# [ACTIVITY]
Given these entries, repeat exactly the lines starting with the one that has "Open the Layer Properties Manager" and going on through the one that has "Select the row timed 11:50:38 am", both included, but none of the pictures.
** DATA FOR THE TASK follows **
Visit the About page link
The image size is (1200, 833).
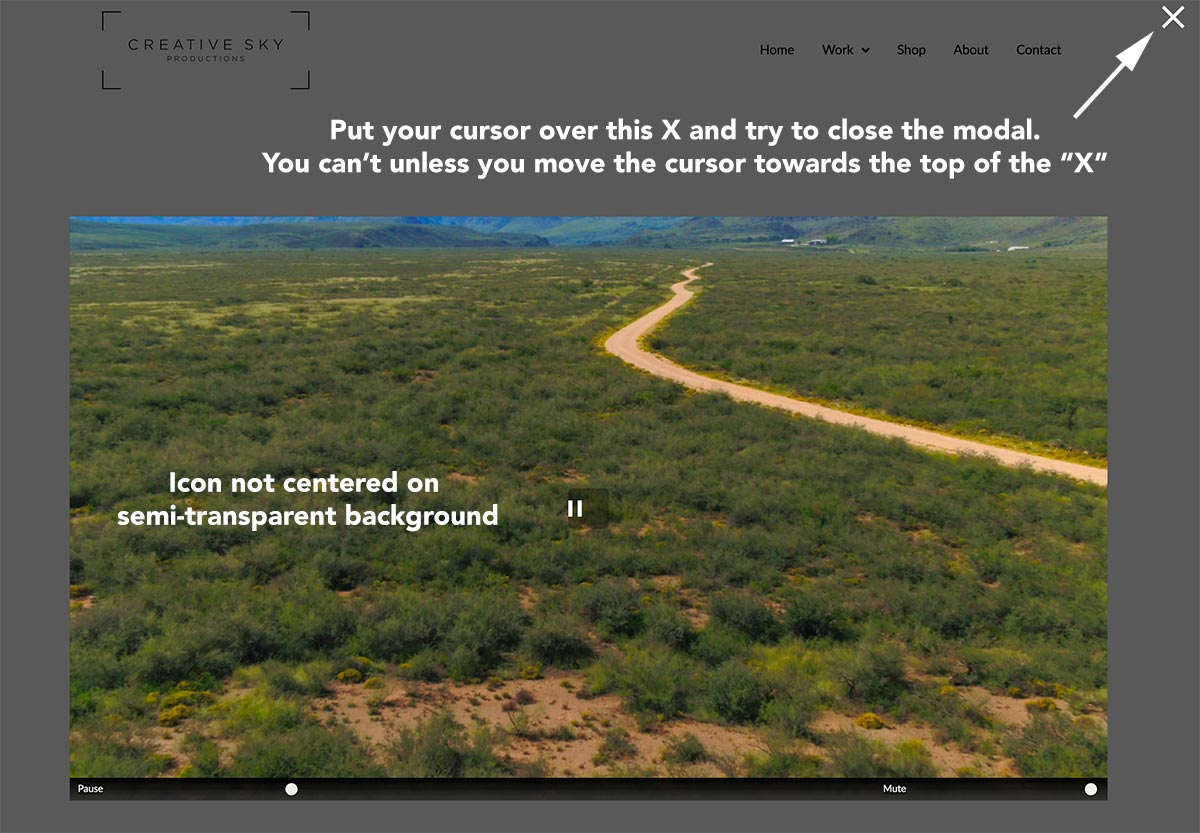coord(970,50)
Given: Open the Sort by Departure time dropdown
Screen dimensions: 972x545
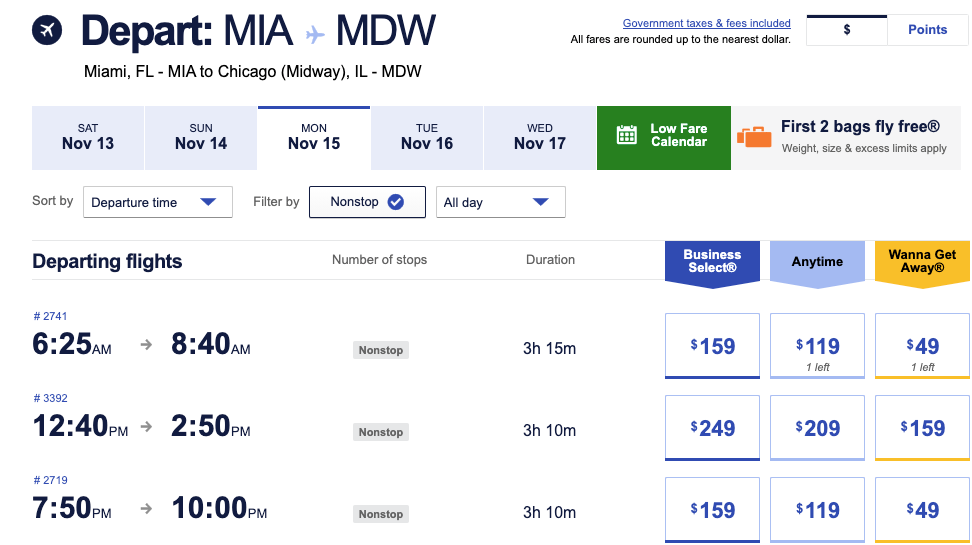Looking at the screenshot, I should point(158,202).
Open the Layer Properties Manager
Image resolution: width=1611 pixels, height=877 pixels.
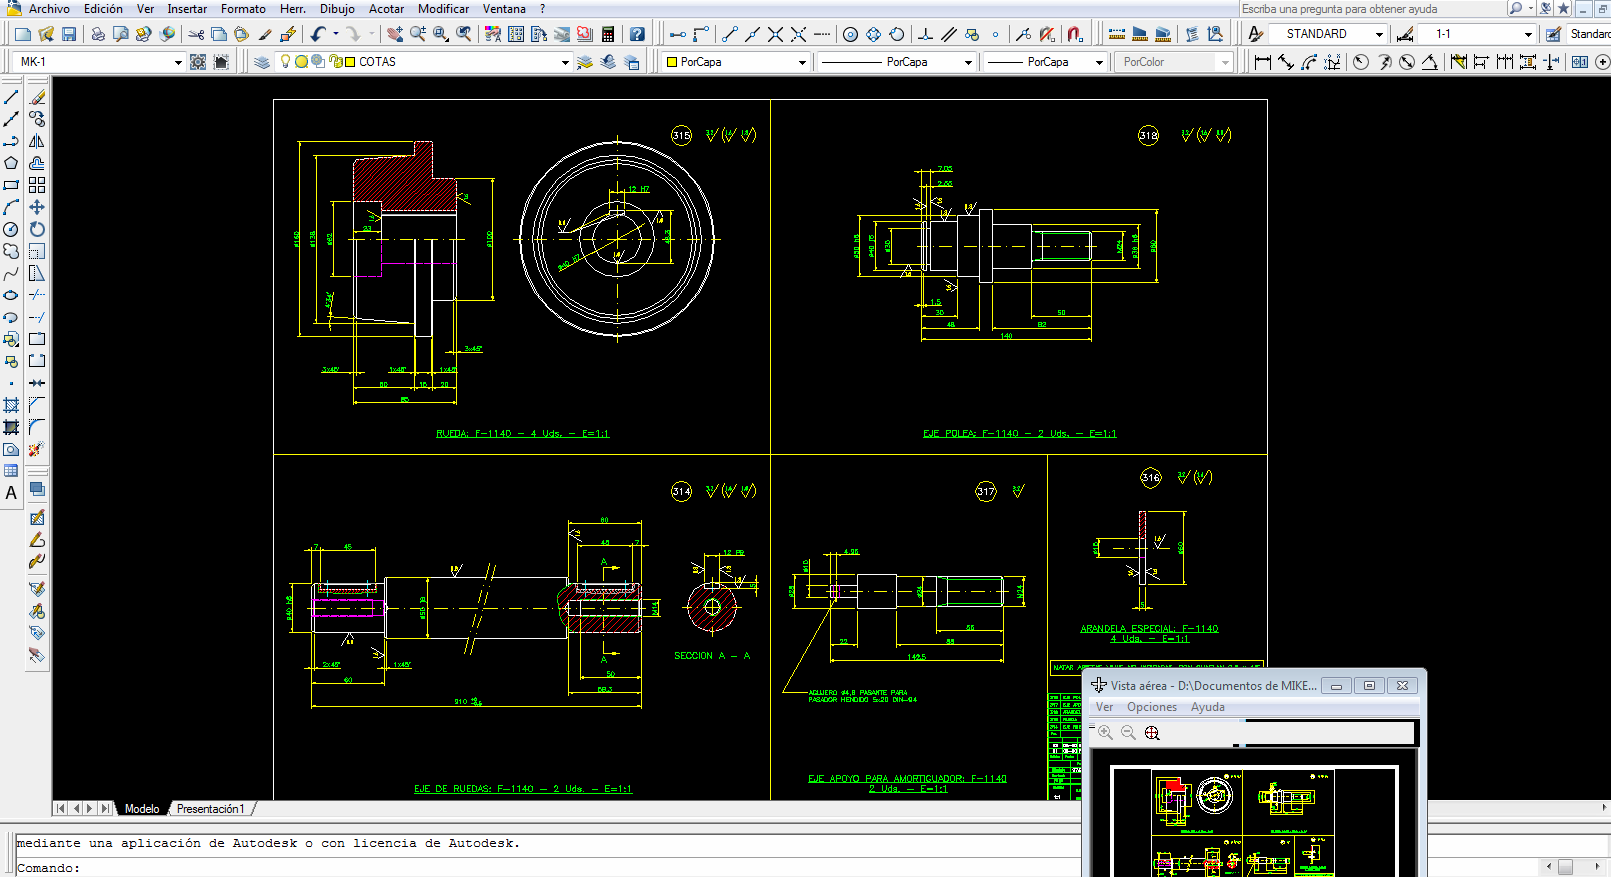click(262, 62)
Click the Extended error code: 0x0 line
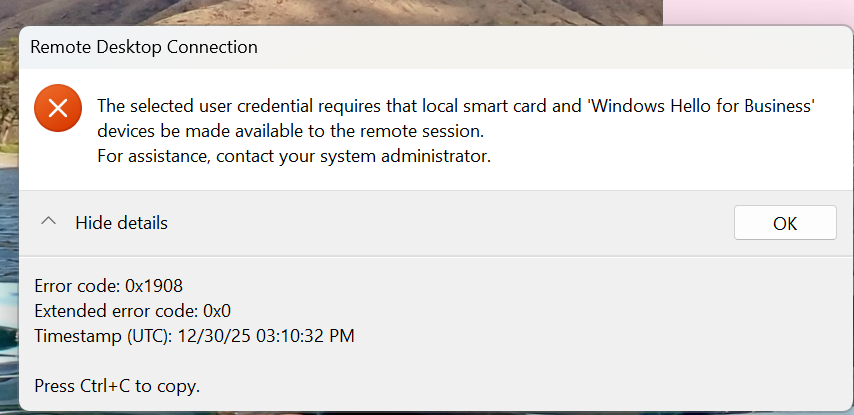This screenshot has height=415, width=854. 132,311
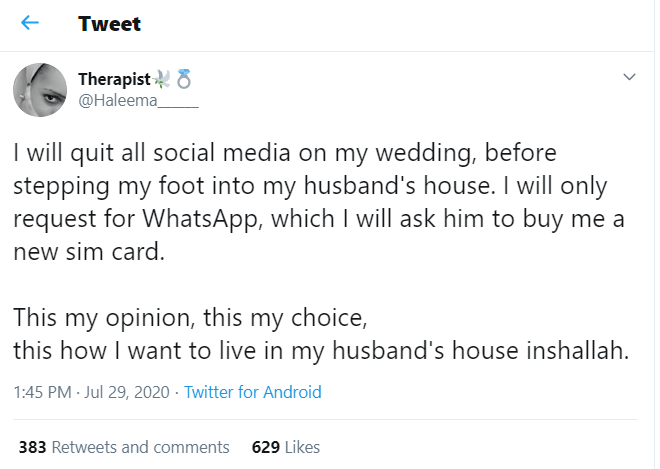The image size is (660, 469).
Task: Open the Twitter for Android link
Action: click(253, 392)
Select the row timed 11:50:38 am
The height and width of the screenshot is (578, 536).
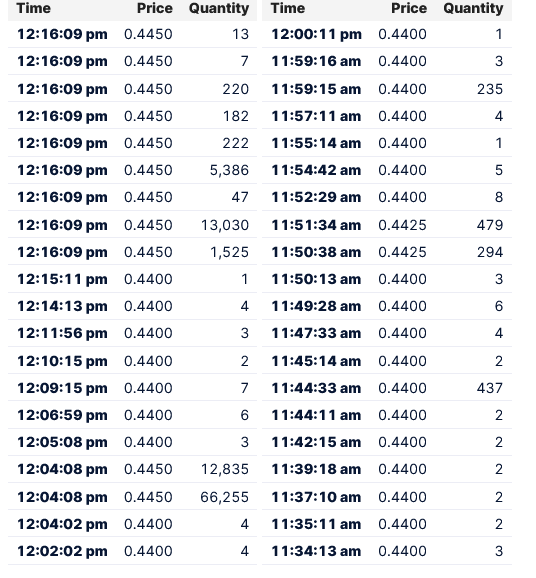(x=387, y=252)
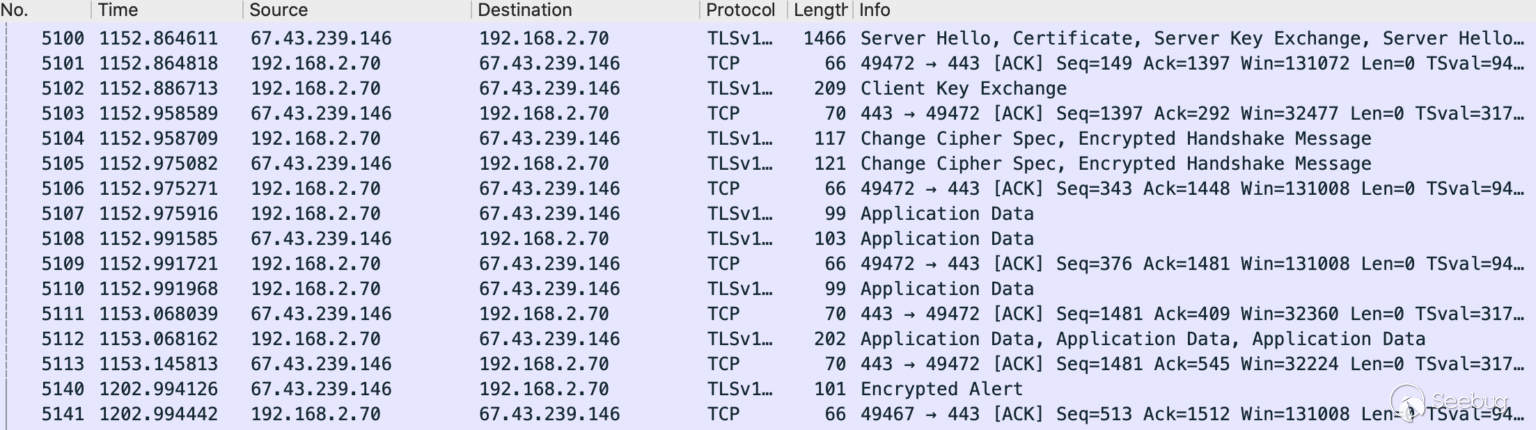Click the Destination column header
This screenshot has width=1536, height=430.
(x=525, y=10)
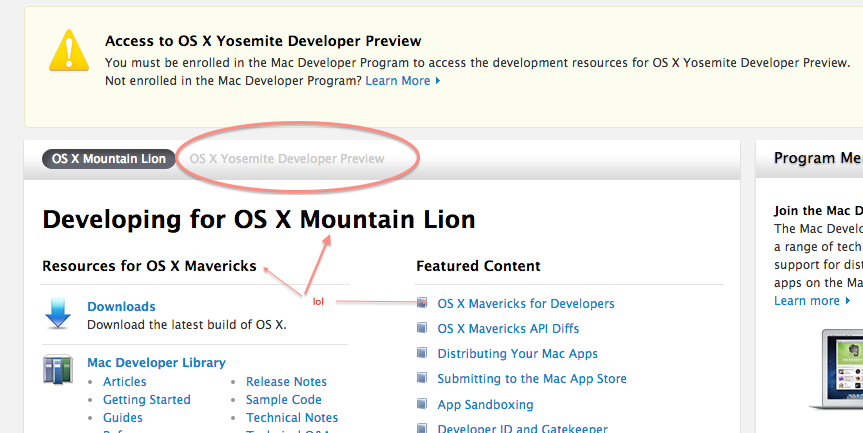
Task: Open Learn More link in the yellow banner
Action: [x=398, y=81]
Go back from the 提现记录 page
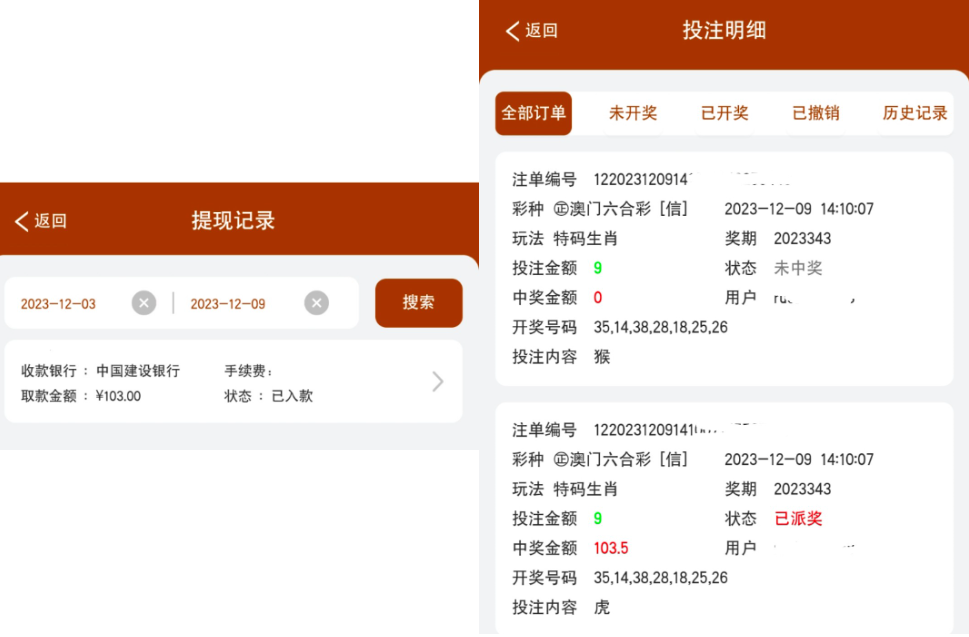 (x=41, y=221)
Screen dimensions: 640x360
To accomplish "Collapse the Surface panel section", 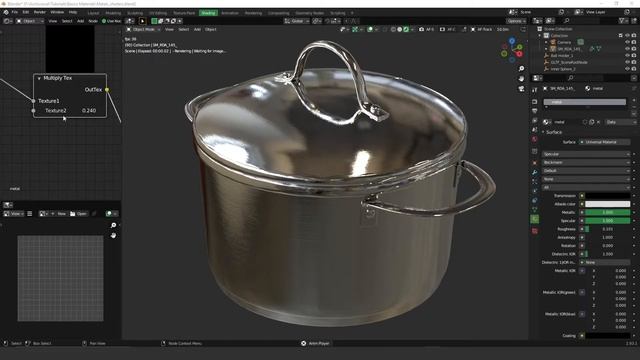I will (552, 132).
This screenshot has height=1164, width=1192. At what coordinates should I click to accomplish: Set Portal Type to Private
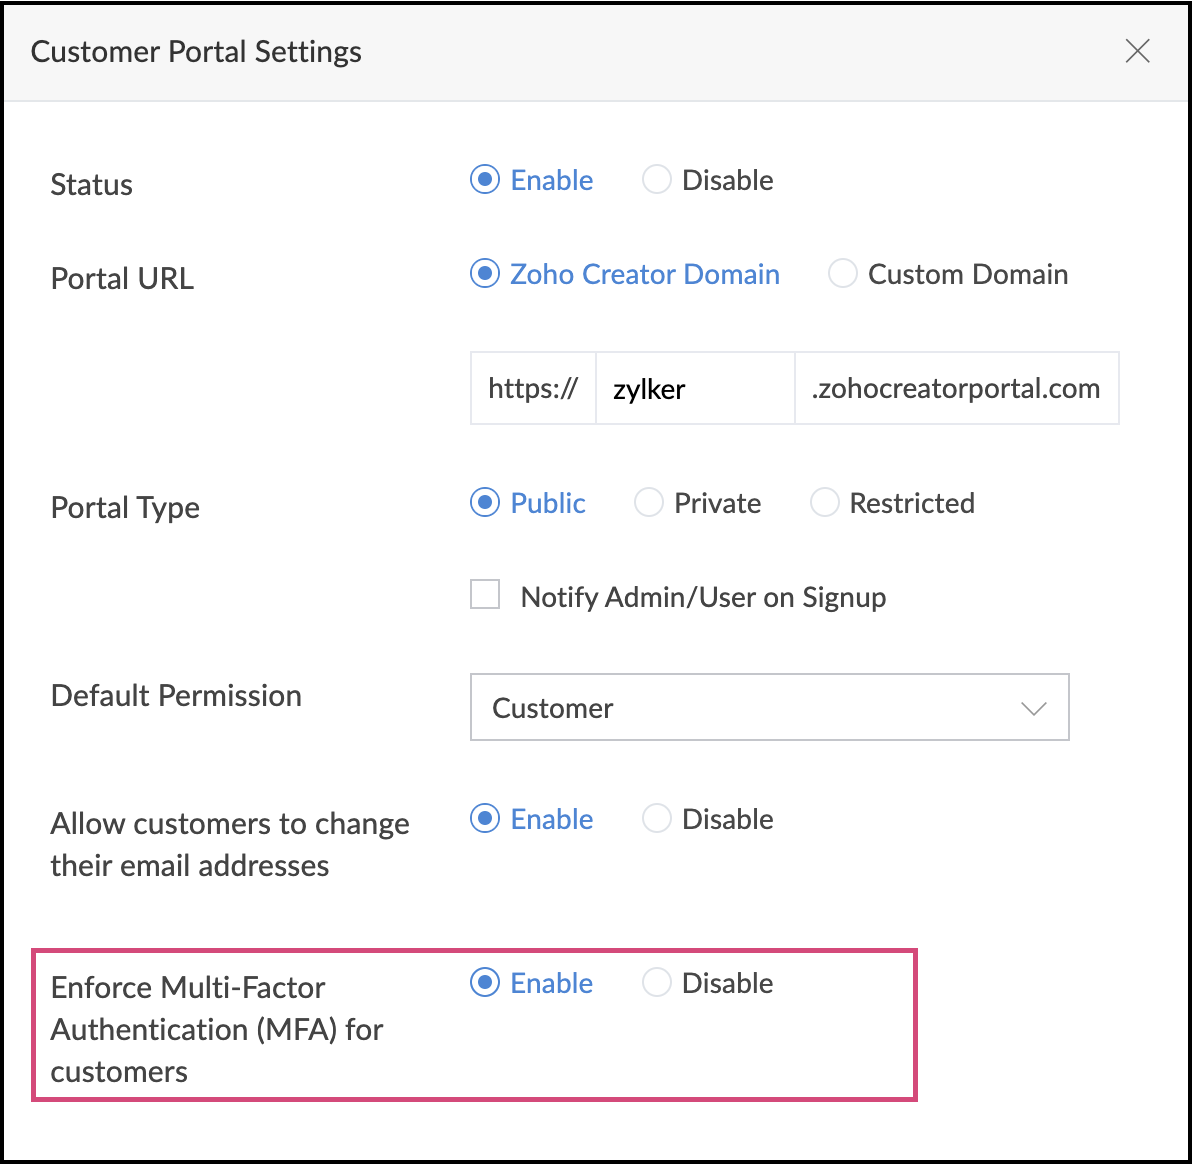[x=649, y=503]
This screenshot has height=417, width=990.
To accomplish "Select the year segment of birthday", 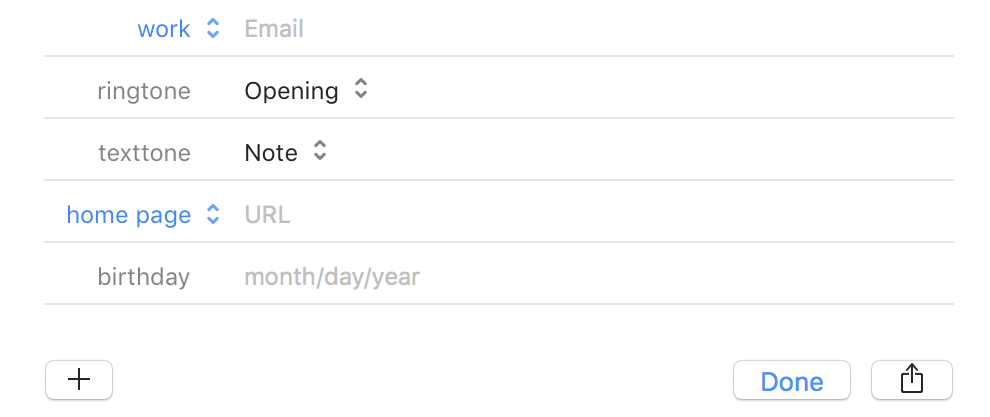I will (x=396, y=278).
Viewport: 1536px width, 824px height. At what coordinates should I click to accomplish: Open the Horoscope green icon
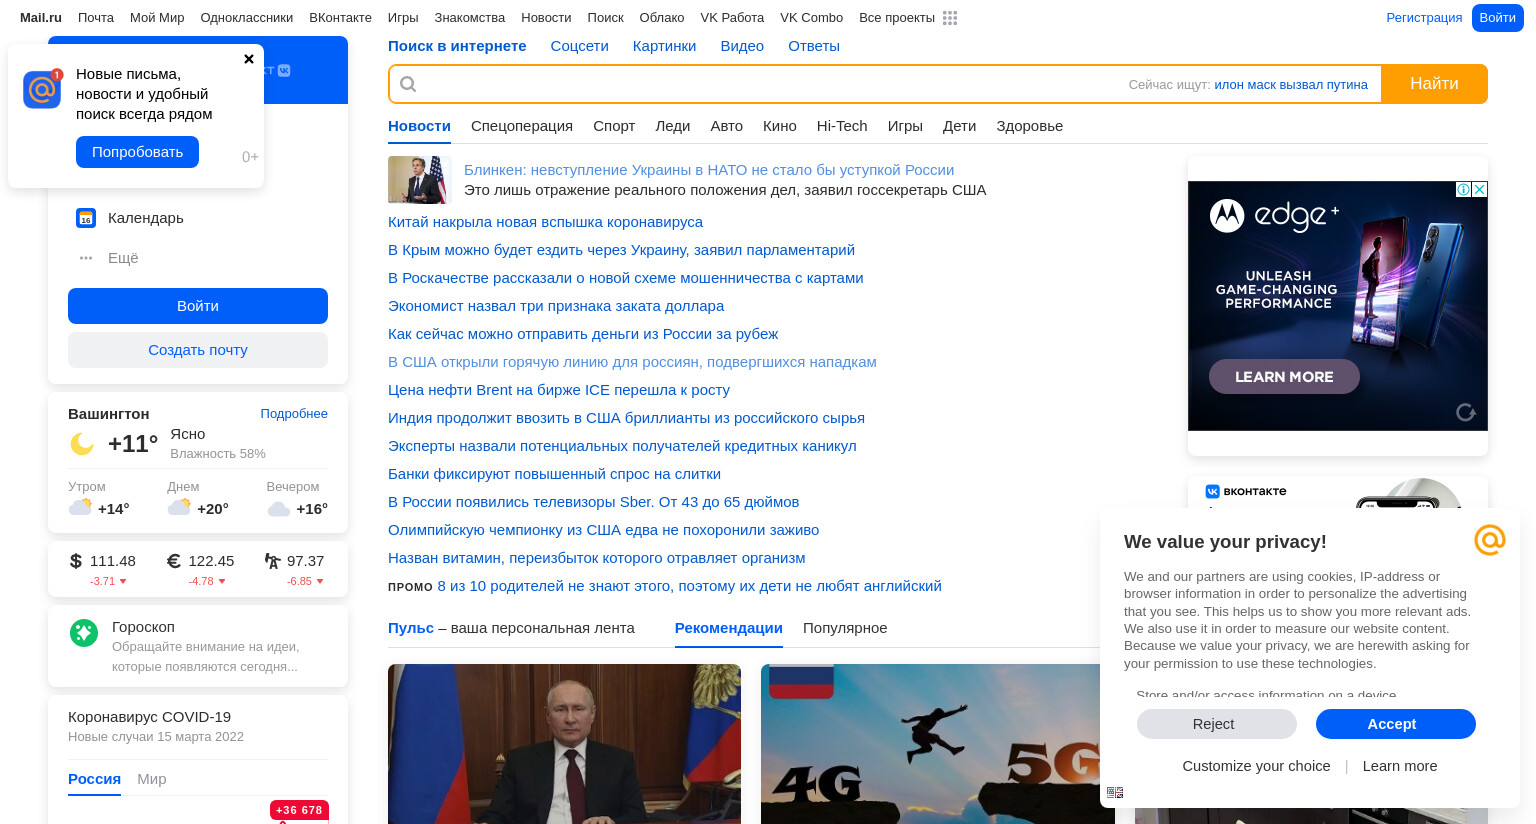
** End of DATA FOR THE TASK **
# [RESPONSE]
Open the Layer Properties Manager
Image resolution: width=1611 pixels, height=877 pixels.
click(262, 62)
Click the Extended error code: 0x0 line
This screenshot has height=415, width=854. 132,311
The image size is (660, 469).
Task: Open the Twitter for Android link
Action: click(253, 392)
Select the row timed 11:50:38 am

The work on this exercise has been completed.